Early access to superannuation has been extended. (Image: Getty)

The Federal Government has extended the deadline for Australians in financial strife to get their hands on $10,000 of their superannuation.

The economic and fiscal update delivered on Thursday revealed December 31 is now the cutoff for Covid-19 hardship applications for early superannuation withdrawals.

The deadline was previously September 24.

The original scheme to allow cash to be drawn out of retirement funds permitted $10,000 before 1 July and a further $10,000 after that date. The withdrawal must be made in one transaction on each side of 1 July.

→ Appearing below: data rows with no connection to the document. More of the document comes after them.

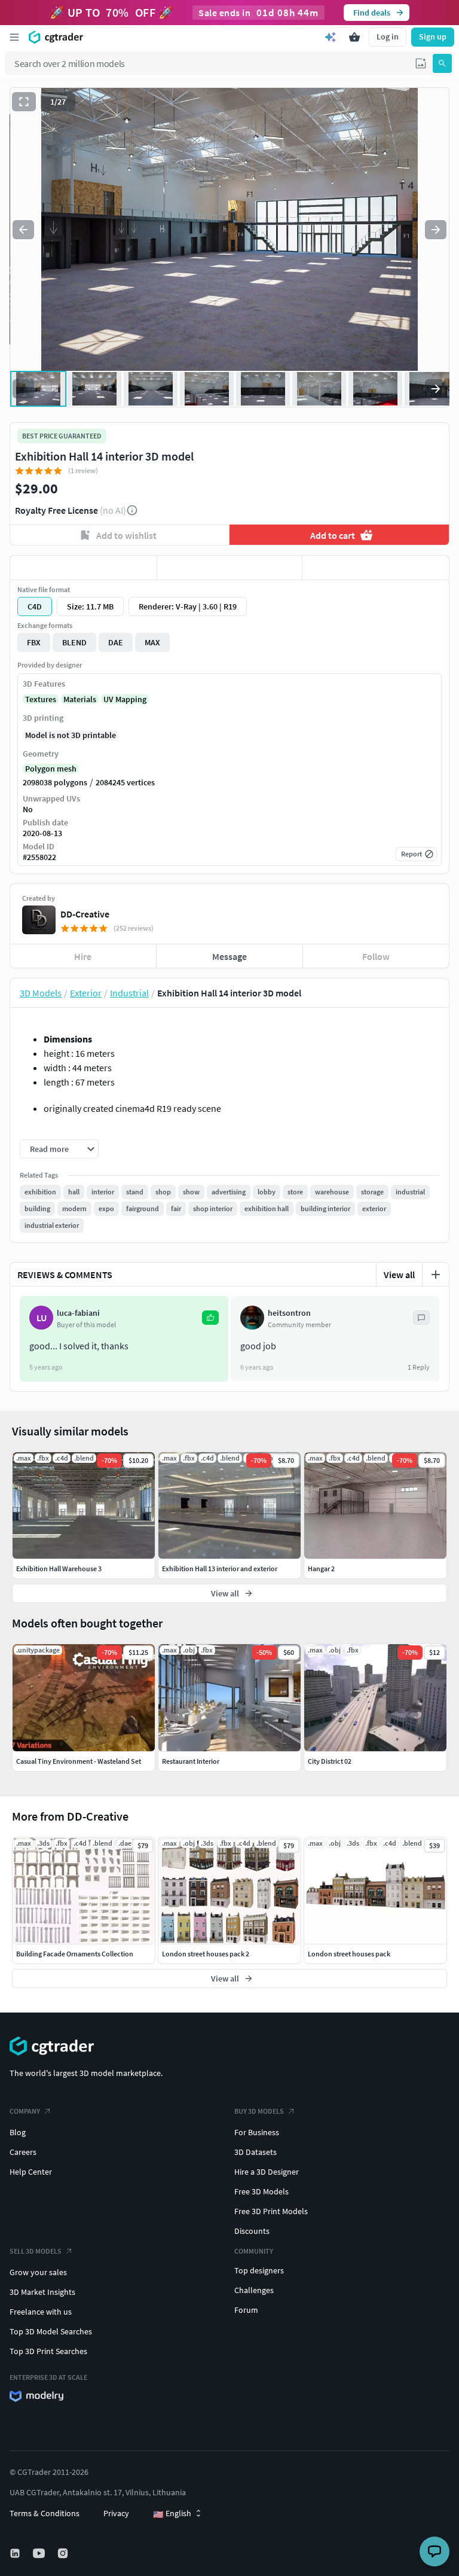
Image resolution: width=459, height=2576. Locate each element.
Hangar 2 (321, 1568)
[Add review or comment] (436, 1275)
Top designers (259, 2270)
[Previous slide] (23, 229)
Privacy (116, 2513)
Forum (246, 2309)
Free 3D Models (261, 2191)
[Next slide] (435, 229)
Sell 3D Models (36, 2250)
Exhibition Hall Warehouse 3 (59, 1568)
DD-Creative (84, 914)
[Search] (442, 63)
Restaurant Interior (190, 1761)
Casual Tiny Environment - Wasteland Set (78, 1761)
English (172, 2514)
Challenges (254, 2290)
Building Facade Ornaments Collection (74, 1953)
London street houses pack (349, 1953)
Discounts (252, 2231)
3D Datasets (255, 2152)
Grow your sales (38, 2272)
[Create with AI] (330, 37)
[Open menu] (14, 37)
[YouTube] (40, 2553)
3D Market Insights (42, 2292)
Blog (18, 2132)
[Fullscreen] (24, 101)
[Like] (83, 568)
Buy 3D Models (259, 2110)
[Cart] (354, 37)
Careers (23, 2152)
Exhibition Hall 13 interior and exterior (219, 1568)
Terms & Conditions (44, 2513)
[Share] (375, 568)
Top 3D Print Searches (48, 2351)
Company (25, 2110)
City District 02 (329, 1761)
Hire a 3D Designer (266, 2171)
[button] (420, 63)
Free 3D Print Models (271, 2211)
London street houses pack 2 (205, 1953)
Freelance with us (41, 2311)
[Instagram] (64, 2553)
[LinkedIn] (16, 2553)
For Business (256, 2132)
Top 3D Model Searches (51, 2331)
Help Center (31, 2171)
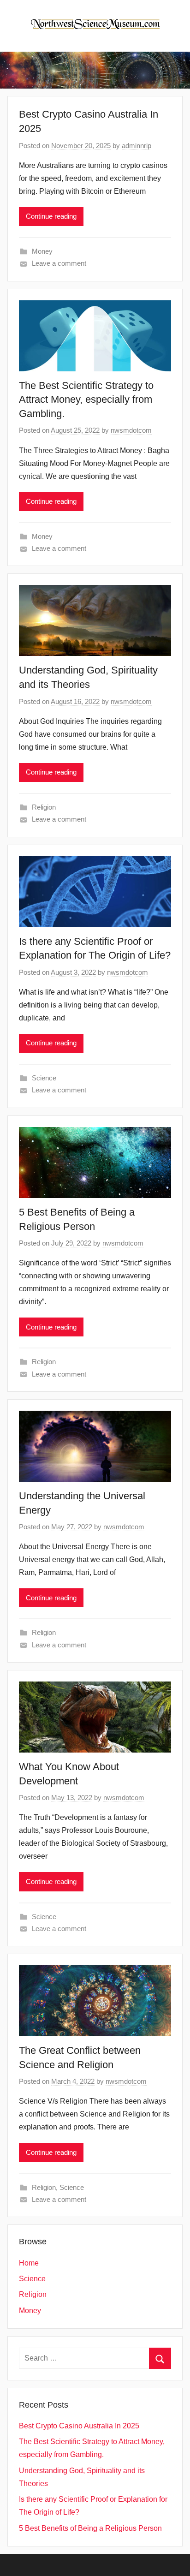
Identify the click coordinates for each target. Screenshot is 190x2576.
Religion (44, 807)
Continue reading (51, 216)
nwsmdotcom (131, 430)
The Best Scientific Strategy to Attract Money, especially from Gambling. (86, 400)
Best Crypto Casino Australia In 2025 (79, 2426)
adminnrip (136, 145)
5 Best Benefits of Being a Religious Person (90, 2528)
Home (29, 2263)
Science (44, 1078)
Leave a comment (59, 263)
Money (42, 251)
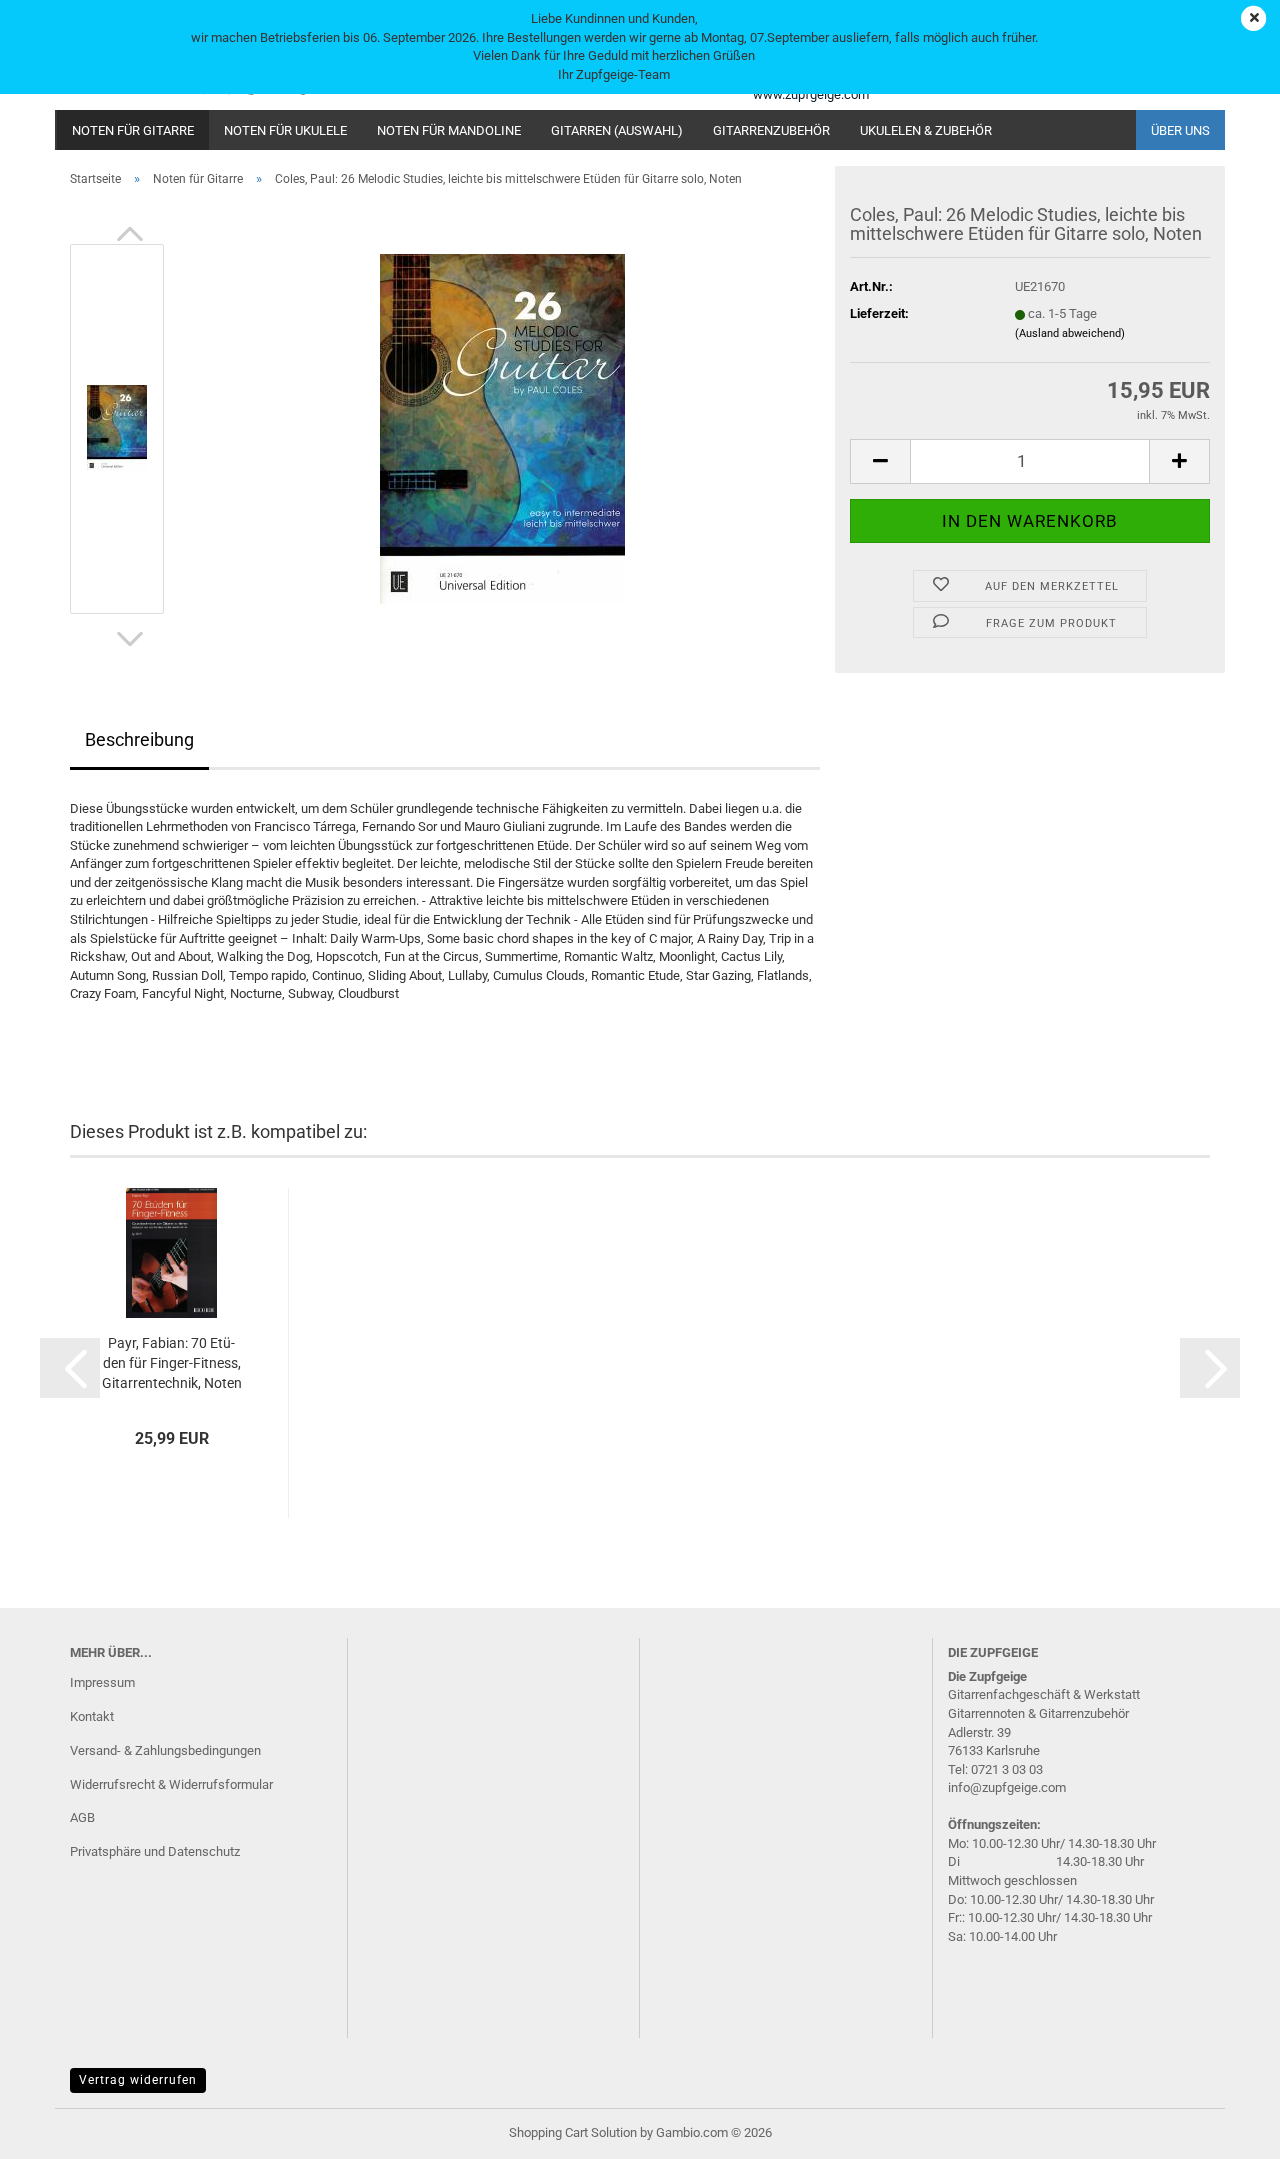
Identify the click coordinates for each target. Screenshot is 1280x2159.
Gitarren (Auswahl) (617, 130)
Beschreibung (139, 739)
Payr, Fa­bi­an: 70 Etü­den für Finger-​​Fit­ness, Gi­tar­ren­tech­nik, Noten (172, 1363)
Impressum (102, 1682)
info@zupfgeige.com (1007, 1787)
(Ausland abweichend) (1070, 333)
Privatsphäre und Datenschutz (155, 1851)
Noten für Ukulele (285, 130)
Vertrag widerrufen (138, 2080)
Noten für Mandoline (449, 130)
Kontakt (92, 1716)
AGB (82, 1817)
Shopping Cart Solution (573, 2132)
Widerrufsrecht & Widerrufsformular (171, 1784)
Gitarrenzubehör (771, 130)
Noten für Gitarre (133, 130)
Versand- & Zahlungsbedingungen (165, 1750)
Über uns (1180, 130)
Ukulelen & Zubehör (926, 130)
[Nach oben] (1225, 2129)
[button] (130, 234)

Australians have always been able to access super funds in cases of financial hardship. But the Covid-19 pandemic this year forced the government to relax the eligibility rules.

The temporarily milder rules saw a larger tolerance for investment assets from applicants, to avoid virus-impacted people having to sell out.

At the start of May, the upper and lower social security deeming rates were also lowered to 2.25 per cent and 0.25 per cent respectively.

The temporary early super access scheme is expected to cost $2.2 billion over five years from the 2019-20 financial year.

More than half a million people applied for a hardship withdrawal before 1 July, then 346,000 applied for a second withdrawal.

As of last week, $19.1 billion had been pulled out of super accounts via 2.54 million early access applications.

Superannuation experts have warned early withdrawals could cost the applicant a lot of money down the track.

Industry Super Australia analysis showed a 20-year-old Australian who pulls out $20,000 now would end up losing as much as $120,000 by the time she retires.

“Members should tread carefully and only think about cracking open their super after they’ve taken up the extra cash support on offer from the government," said ISA chief executive Bernie Dean.